How to address AI's energy demands? AI can help with that
Sustainability efforts are putting the focus on data centers
Generative AI technologies that can turn simple phrases into stunning, photo-realistic images have sparked the world’s imagination.
They also require a substantial amount of energy. Researchers estimate that running one generative AI algorithm requires up to five times more energy than a regular search engine query. Just training ChatGPT took the same amount of energy as driving 123 combustion vehicles for one year.
With AI queries on the rise – openai.com alone pulled in 1.9 billion visits in May 2023, according to SimilarWeb – the boost in energy requirements matters. Heat emanating from data centers processing the queries is at odds with broader sustainability goals now common among companies and governments.
“Data center future-proofing and sustainability are inextricably linked,” says Colm Shorten, Senior Director for Data Center Global Strategy & Innovation at JLL. “We’re trying to satisfy a need for increased data processing, speed and efficiency, with an eye on the future sustainability roadmap – despite the two things pulling in opposite directions.”

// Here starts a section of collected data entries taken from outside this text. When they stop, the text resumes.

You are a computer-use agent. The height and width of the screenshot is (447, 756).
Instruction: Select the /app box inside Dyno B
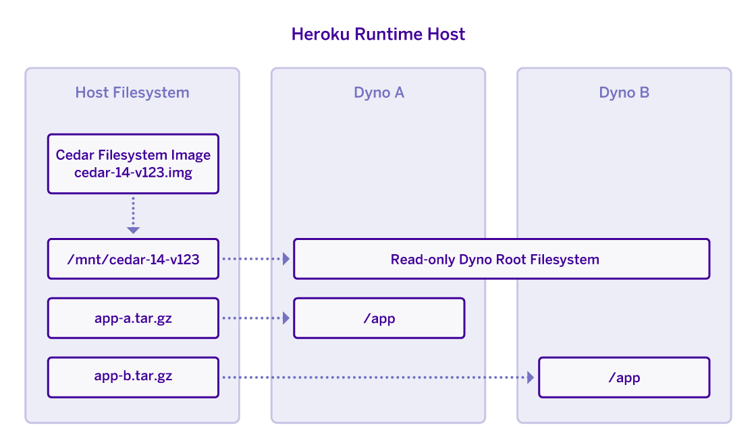[x=623, y=377]
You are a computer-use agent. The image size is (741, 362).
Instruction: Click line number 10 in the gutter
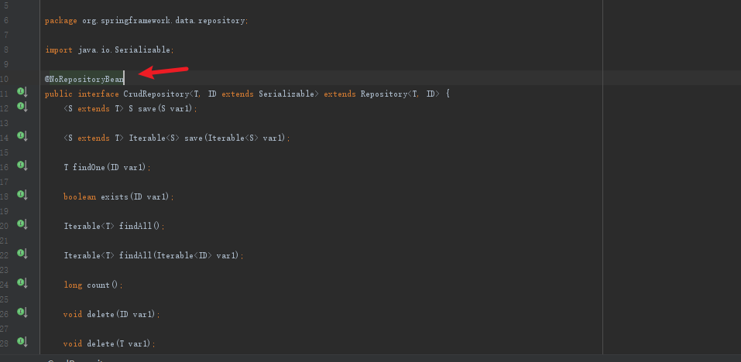5,79

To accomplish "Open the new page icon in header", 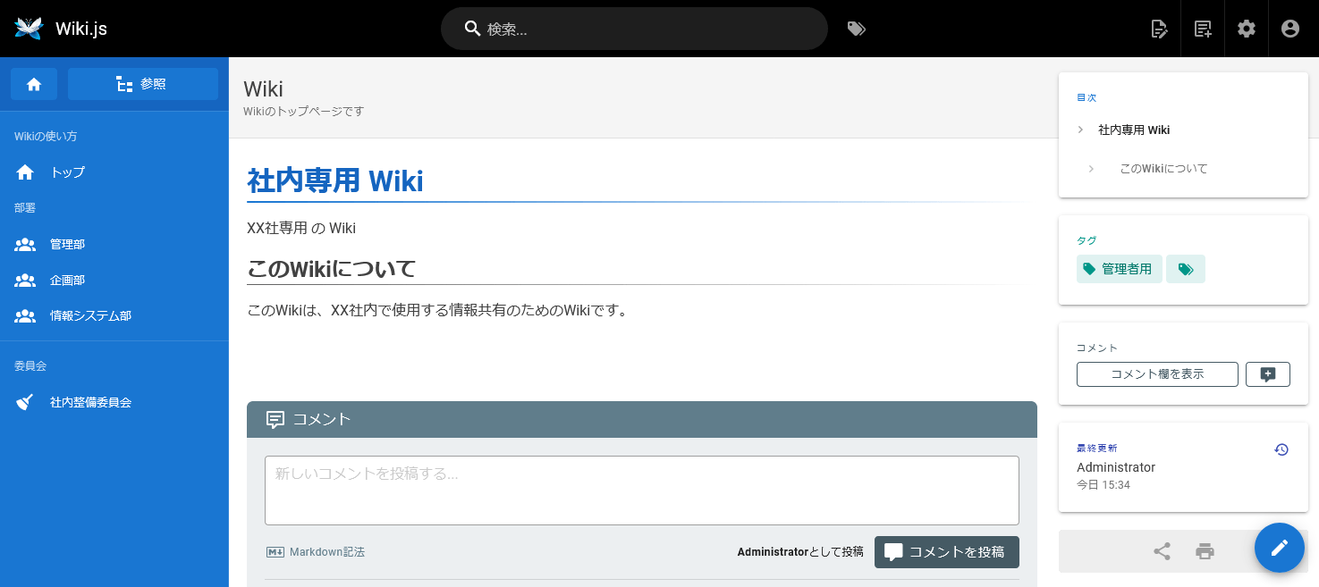I will pos(1203,29).
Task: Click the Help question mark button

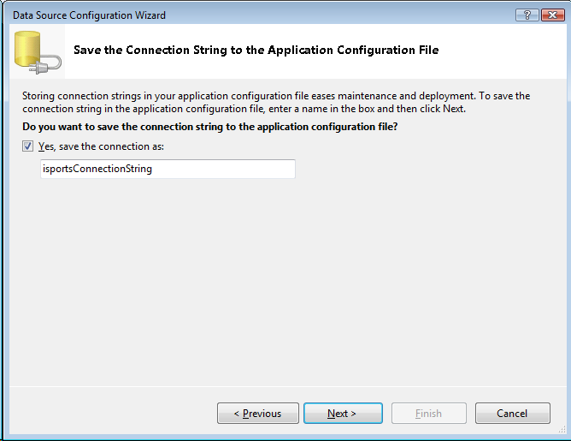Action: click(526, 15)
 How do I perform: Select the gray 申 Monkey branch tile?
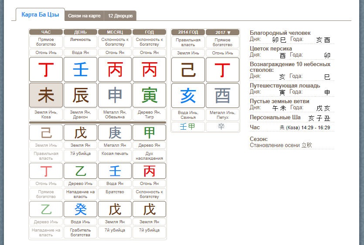pyautogui.click(x=115, y=95)
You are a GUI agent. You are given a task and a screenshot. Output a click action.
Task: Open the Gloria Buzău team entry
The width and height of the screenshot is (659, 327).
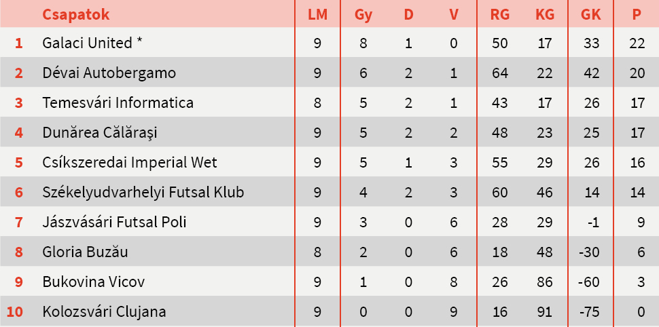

Data centers aren’t the only commercial real estate sector where AI is making an impact. Occupiers and developers believe AI and generative AI will be among the top three technologies to have the greatest impact on real estate in the near future, according to a recent JLL survey.
However, the sheer level of data processing AI needs means data centers are at the forefront of an evolution required to keep pace. Independent research firm Dell’Oro Group suggests US$500 billion of future investment is required in digital infrastructure to handle soaring computing demand.
“As the AI gold rush gets underway, data centers are gearing up to better support increased power and performance requirements,” says Daniel Thorpe, Data Center Research Lead for JLL.
The heat is on
On average around 40% of energy currently consumed in data centers already comes from the air-cooling process required to stop hardware and racks overheating – and it can be more in warmer climates.
“New chips used to power faster machines for processing AI data run significantly hotter and present a challenge for conventional air-cooling solutions,” says Thorpe. “Keeping temperatures down will mean a shift to liquid cooling.”
However, Shorten believes AI could in part, solve this problem of its own making.
“Data centers have and will continue to embrace AI, for driving improved performance and operational efficiency in their facilities,” he says.
Half of all cloud data centers are expected to use AI by 2025 improving operating efficiency by 30%, according to Gartner. A study conducted by Lawrence Berkeley National Laboratory in collaboration with Google, found that AI-based control of data center cooling systems reduced energy consumption by up to 40%.
Shorten explains that AI provides greater levels of predictability and the opportunity to improve data center efficiency with dynamic workload management.
Significant energy savings can be achieved thanks to insights that maximize CPU use, effectively managing how and where data is processed, thereby reducing unnecessary consumption.
Where available, AI can even intelligently integrate renewable energy sources, managing the balance between renewable energy supply and data center workloads, to maximize the use of clean energy and minimize reliance on fossil fuel sources.
Supercharging data center sustainability
Despite increased investment in liquid immersion cooling, there’s still some way to go before it’s widely considered a reliable, safe and commercially viable solution. AI will be a key factor in advancing progress, helping operators move away from inefficient air cooling to this more sustainable technology, says Shorten.
Meta recently paused construction on several of its data centers, shifting the focus onto new AI powered facilities that will feature liquid cooled infrastructure - a method that Thorpe says is estimated to be up to 3,000 times more effective than air.
“As data centers face increased compliance regulation and corporates sign up to science-based net zero targets, all decisions must be evaluated via a lifecycle sustainability lens,” says Thorpe.
JLL recently found the top priority for data center managers is “becoming more sustainable and socially responsible” amid growing concern over the environmental impact of such facilities.
“We’re also seeing AI used to transform data center asset management with predictive maintenance programs, that optimize the lifespan of equipment and reduce waste from premature replacements,” says Shorten.
Ultimately, it’s AI's ability to analyze vast amounts of data, make intelligent predictions, and optimize resource allocation that will significantly enhance data center sustainability.
Shorten believes to meet future customer commitments, operators must transition to a hybrid data center model, featuring a mix of air and liquid cooling.
“Essentially AI is both driving and facilitating this new form factor,” he concludes. “The AI era is here and there is no going back, so let’s use it to help reduce carbon emissions and minimize where possible, the overall environmental footprint of data center operations.”